**Stated exercise A**
According to the Pawtucket memoir below, what was the name of the downtown department store where the writer's father was general manager?

── Supplied text

The Roaring Twenties started out leisurely. The first couple of years were pretty slow, almost a recession although the country hadn’t really experienced anything it could recession from. But things began to pick up and take shape. America was making great strides in industrial production and in transportation. New products were being introduced. Radio took hold. Big bands surfaced. Jazz dazzled white folk. Short skirts and “flappers” roamed the land. It was a great time to be an American! And that include where my family and I lived, in Pawtucket.
At the start of the 1920s, my father was the general manager of a large department store in downtown Pawtucket called Shartenberg’s. However, when he took sick from tuberculosis there was no such thing as social security. You were simply out of work and out of income. He owned two houses, a six-room cottage that we lived in and the two-family house in which I had been born in 1915. Both of those flats were rented.

────
── Listed entries

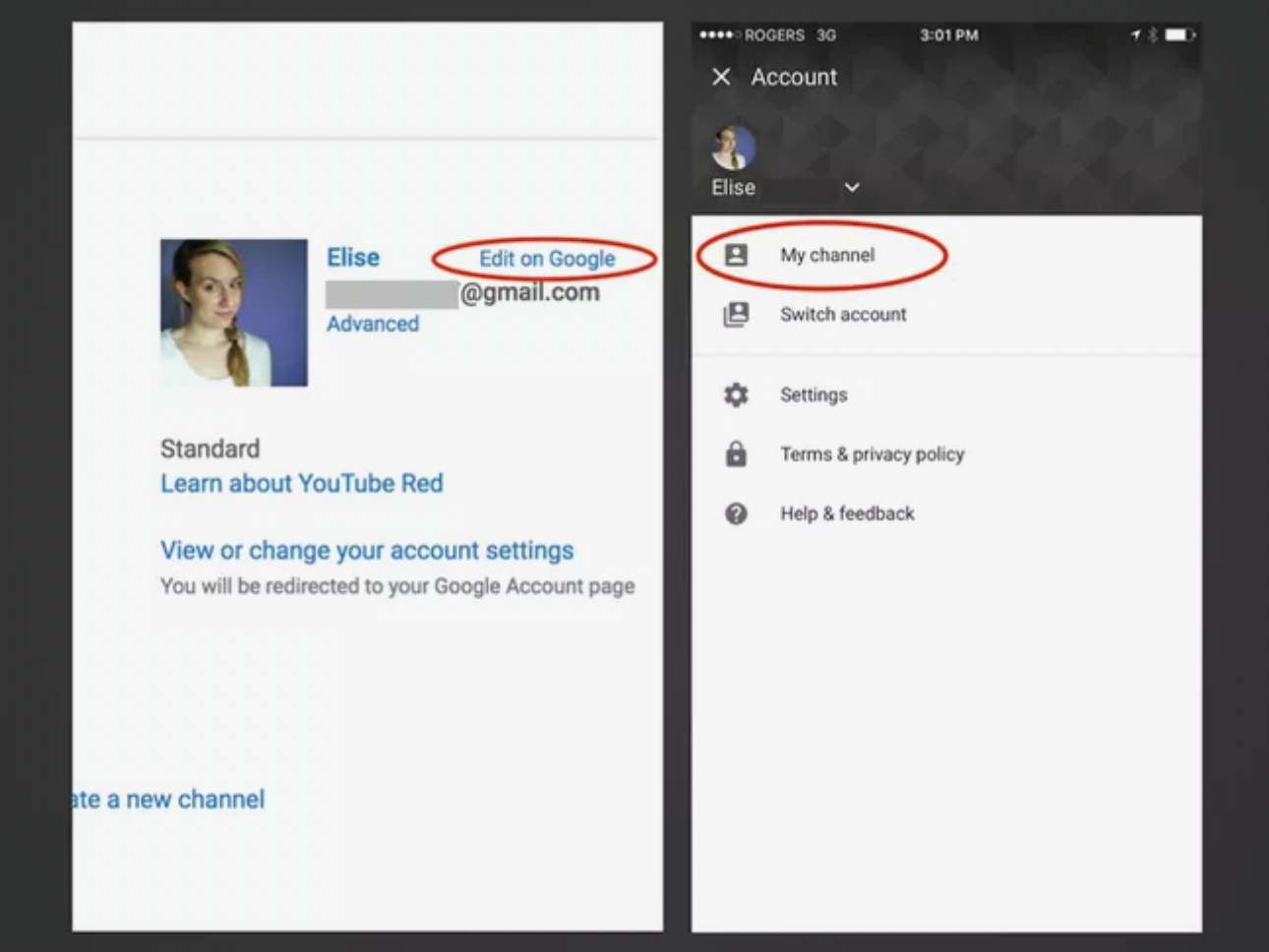This screenshot has height=952, width=1269.
Task: Tap the question mark Help icon
Action: coord(736,513)
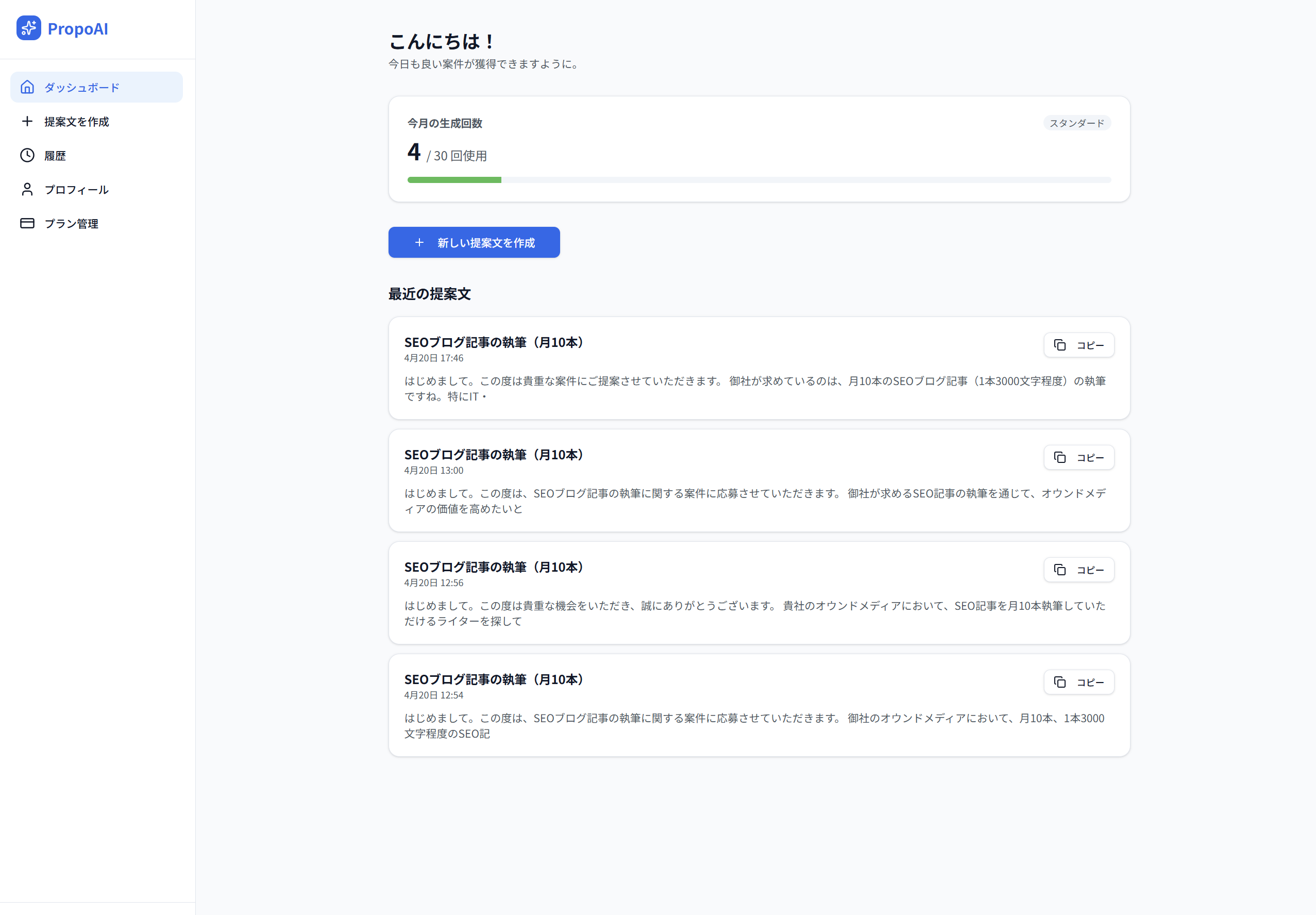Click the PropoAI brand name link
The width and height of the screenshot is (1316, 915).
78,29
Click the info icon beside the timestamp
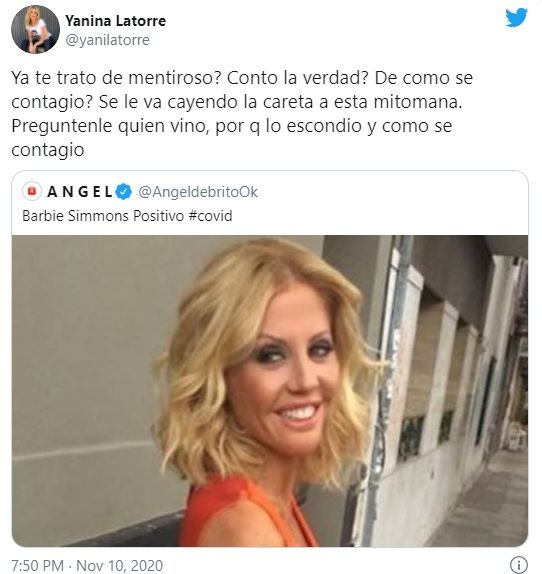Image resolution: width=542 pixels, height=574 pixels. point(519,564)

────

**Stated exercise B**
Count the lines of the records that contain the string "icon", with case counting, and reply with the number only.

**Written answer A**
Shartenberg's

**Written answer B**
2